Task details: Pick up the Oscars passage below, on the 98th Academy Awards and Nigeria's submissions, and continue it from its final sentence.

Passage provided:

--------------------

Academy voting for the 98th Oscars closed March 5. The clip went viral mostly after that deadline, meaning voters had already submitted their choices before the full backlash hit. Still, the timing created a narrative that Chalamet’s comments cost him the Oscar, whether that’s factually accurate or not.

Marty Supreme, Josh Safdie’s sports film, went home empty despite nine nominations. The shutout came as a surprise to many who had watched Chalamet’s strong awards season performance. The film was nominated in major categories including Best Picture and Best Actor.
Jessie Buckley won Best Actress for Hamnet, becoming the first Irish woman to win the prize. Her victory came after a dominant awards season run. Buckley dedicated her win to “the beautiful chaos of a mother’s heart” on Mother’s Day in the UK.
Amy Madigan took Best Supporting Actress for Weapons, while Sean Penn won Best Supporting Actor for One Battle After Another, earning his third acting Oscar. Penn notably skipped the ceremony and arrived in Kyiv the next day to meet with Ukrainian President Volodymyr Zelensky.
The animated feature category saw KPop Demon Hunters win against expected frontrunners. The film also took Best Original Song for “Golden.” Songwriter Diane Warren, nominated 17 times without a win, set a new record for most nominations without an Oscar victory.
Sentimental Value became the first Norwegian submission to win Best International Feature Film The Singers and Two People Exchanging Saliva tied for Best Live Action Short Film, marking the seventh tie in Oscar history and the first since 2013.
The ceremony also marked the debut of Best Casting, the first new Oscar category since Best Animated Feature in 2001. Cassandra Kulukundis won the inaugural award for One Battle After Another.
For Nigeria, the Oscar conversation continues to center on absence. The Nigerian Official Selection Committee did not submit a film for the 98th Academy Awards. Nigeria has submitted only three films since beginning participation in 2019. None has been nominated.
Lionheart, Genevieve Nnaji’s 2019 directorial debut, was Nigeria’s first submission.It was disqualified for having too much English dialogue. The Academy requires that more than half of a submitted film’s dialogue be in a language other than English.

In 2022, the committee received three Yoruba-language submissions: Aníkúlápó, Elesin Oba, The King’s Horseman, and King of Thieves. The selection committee voted that all three were “non-eligible” and submitted nothing that year.

--------------------

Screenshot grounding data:
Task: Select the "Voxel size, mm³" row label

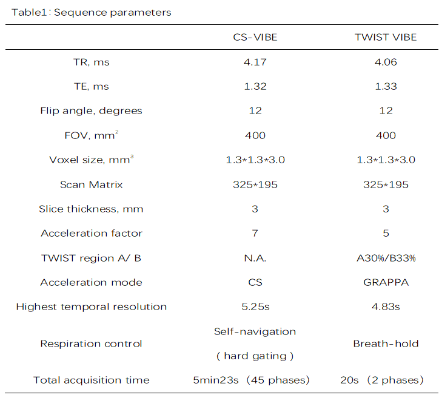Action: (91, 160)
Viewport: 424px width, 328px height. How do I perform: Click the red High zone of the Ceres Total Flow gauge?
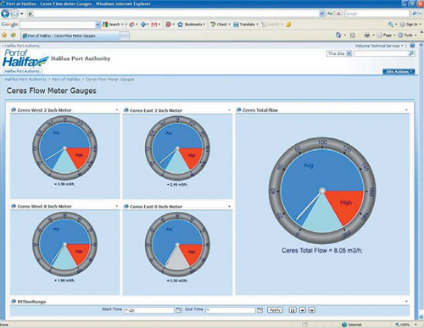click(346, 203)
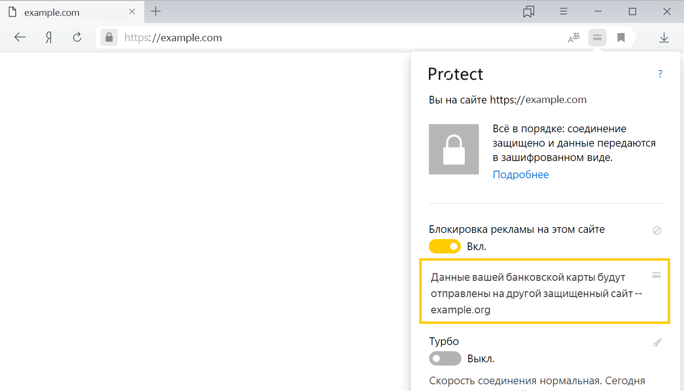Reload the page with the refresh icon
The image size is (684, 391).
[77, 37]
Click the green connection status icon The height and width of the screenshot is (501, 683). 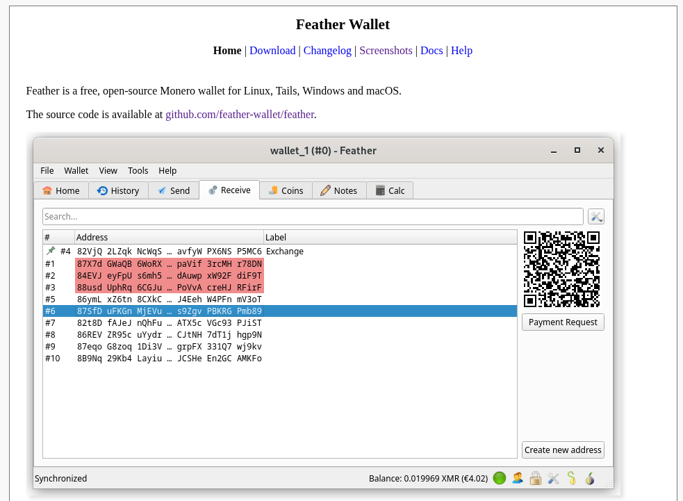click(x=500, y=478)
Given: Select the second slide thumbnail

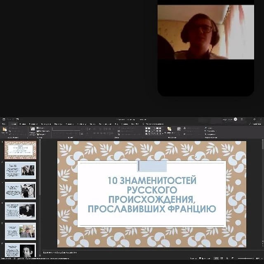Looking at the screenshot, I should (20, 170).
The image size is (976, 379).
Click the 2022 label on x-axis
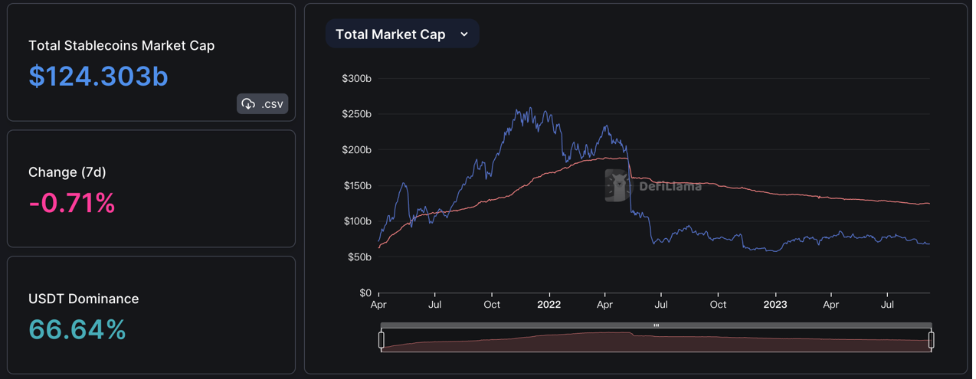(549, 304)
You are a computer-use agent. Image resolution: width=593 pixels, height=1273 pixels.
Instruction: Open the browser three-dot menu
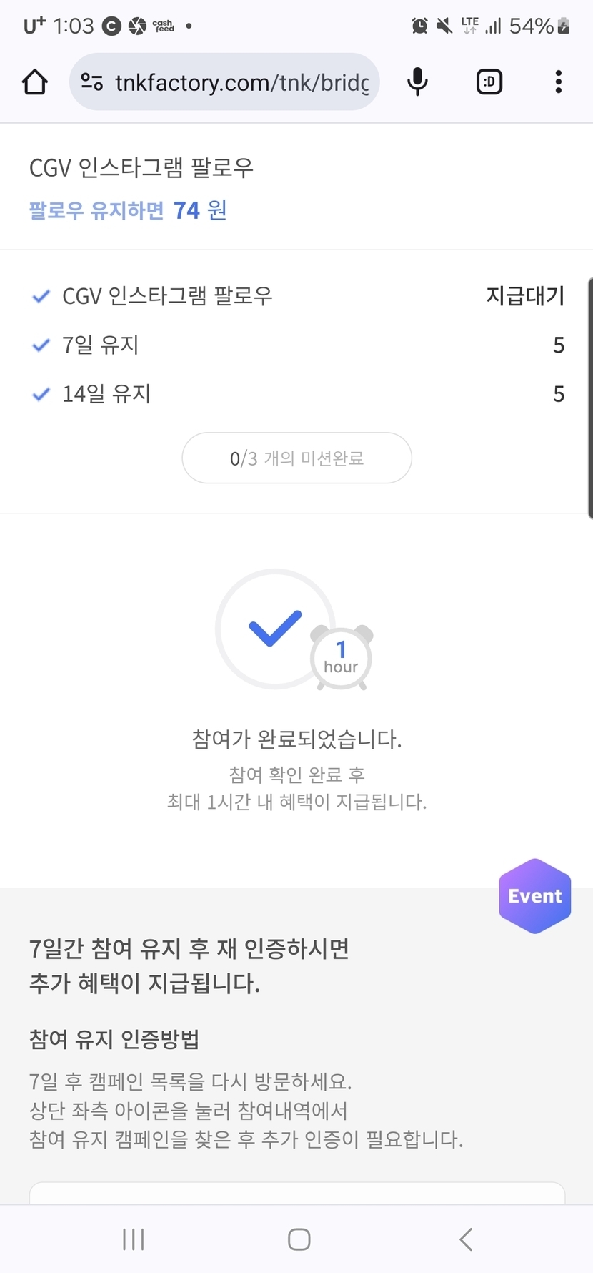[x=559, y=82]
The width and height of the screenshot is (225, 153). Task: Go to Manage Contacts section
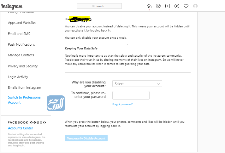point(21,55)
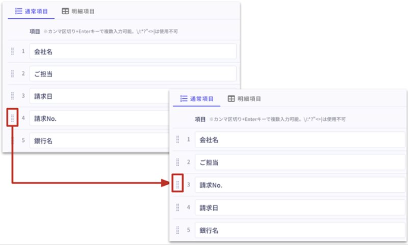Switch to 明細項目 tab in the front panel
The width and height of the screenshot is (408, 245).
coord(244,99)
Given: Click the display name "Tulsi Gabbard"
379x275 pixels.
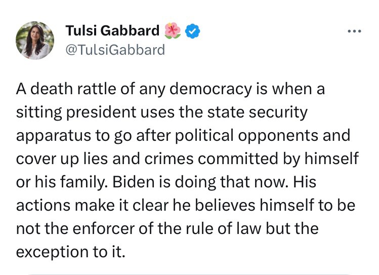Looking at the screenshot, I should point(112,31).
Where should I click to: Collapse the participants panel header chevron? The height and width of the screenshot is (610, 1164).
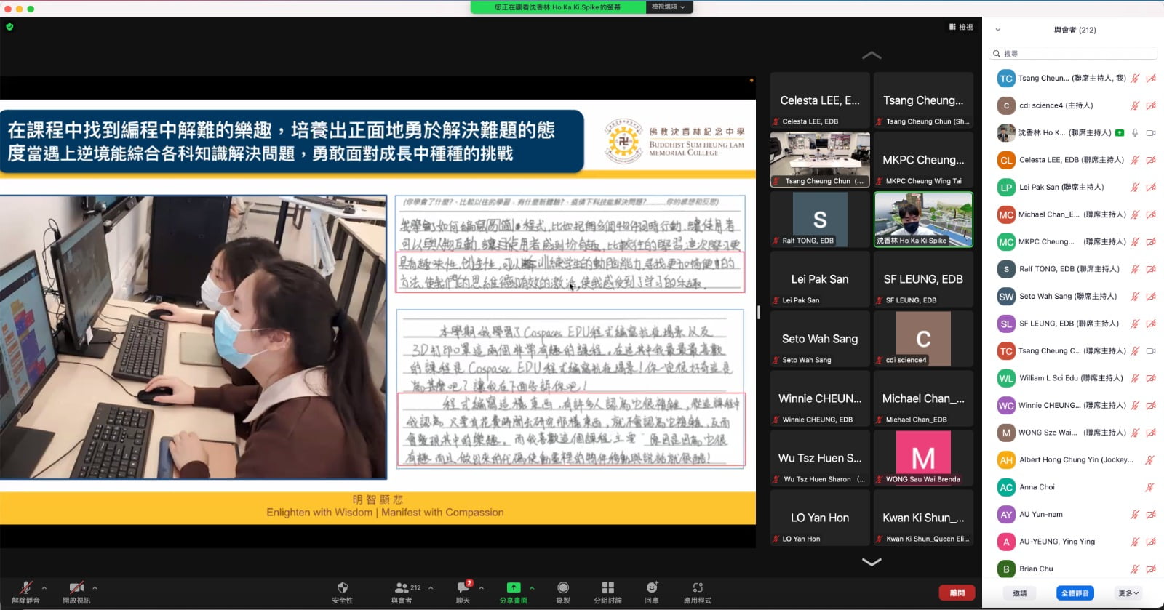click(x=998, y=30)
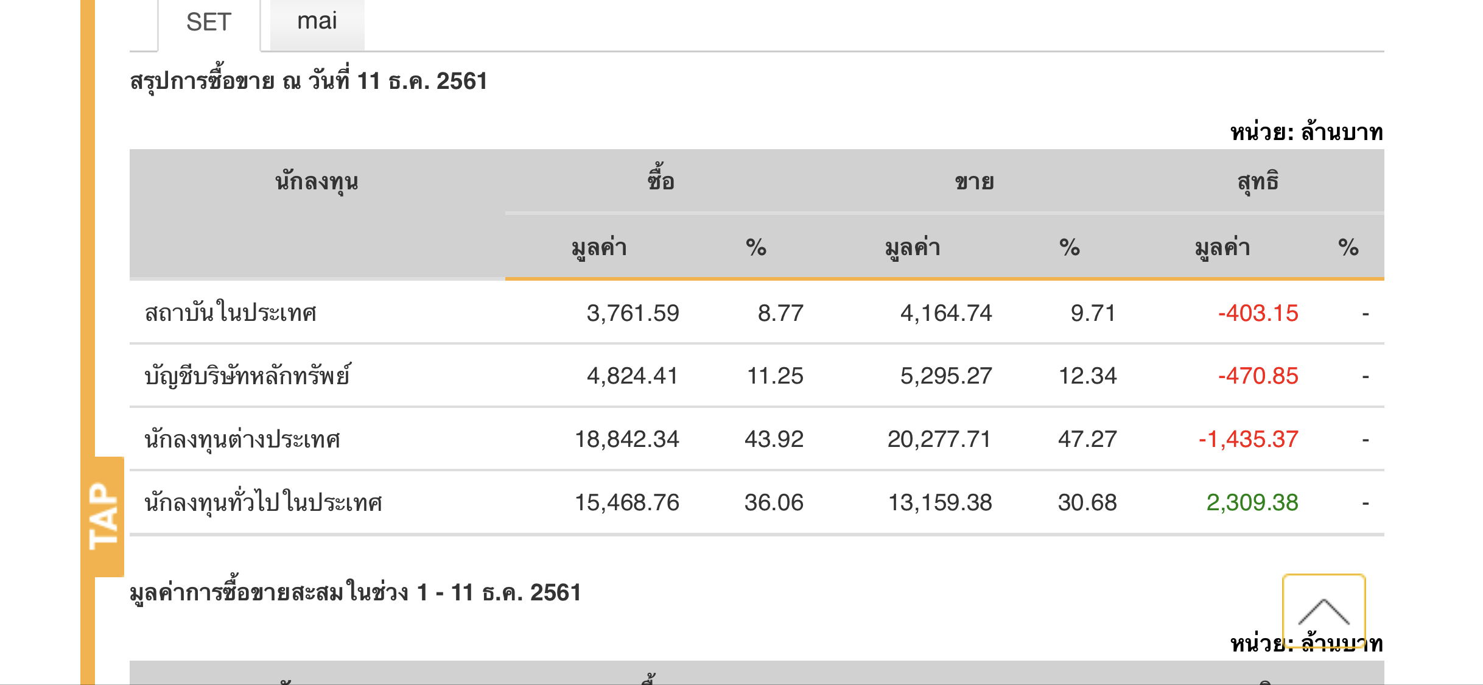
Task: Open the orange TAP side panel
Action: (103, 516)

--------------------

Exercise result:
Nigeria selected Mai Martaba, an epic Hausa-language film, for the 97th Academy Awards. The film did not advance to the nomination stage. Critics cited lack of campaign budget. Films submitted in the International Feature category typically need advertising or elevation on platforms where Oscar voters might see them.
The structural challenges facing Nollywood’s Oscar aspirations go beyond language requirements. Film industries like South Korea’s have had decades to mature, secure state backing, and develop co-production structures that navigate Academy rules. Nollywood operates without comparable institutional support or infrastructure.
Egypt, Morocco, Senegal, South Africa, and Tunisia all confirmed entries for the 98th Academy Awards. Nigeria did not. The Nigerian Official Selection Committee opened submissions for the 99th Academy Awards in August 2025, with a deadline of September 12. Eligible films must have at least 50 percent dialogue in a language other than English. Nigerian Pidgin is acceptable.
Whether an Oscar nomination will eventually come remains unclear. What is clear is that the barriers, linguistic and structural, persist. Meanwhile, conversations about who should have won and who got snubbed continue to dominate post-Oscar discourse three days after the ceremony ended.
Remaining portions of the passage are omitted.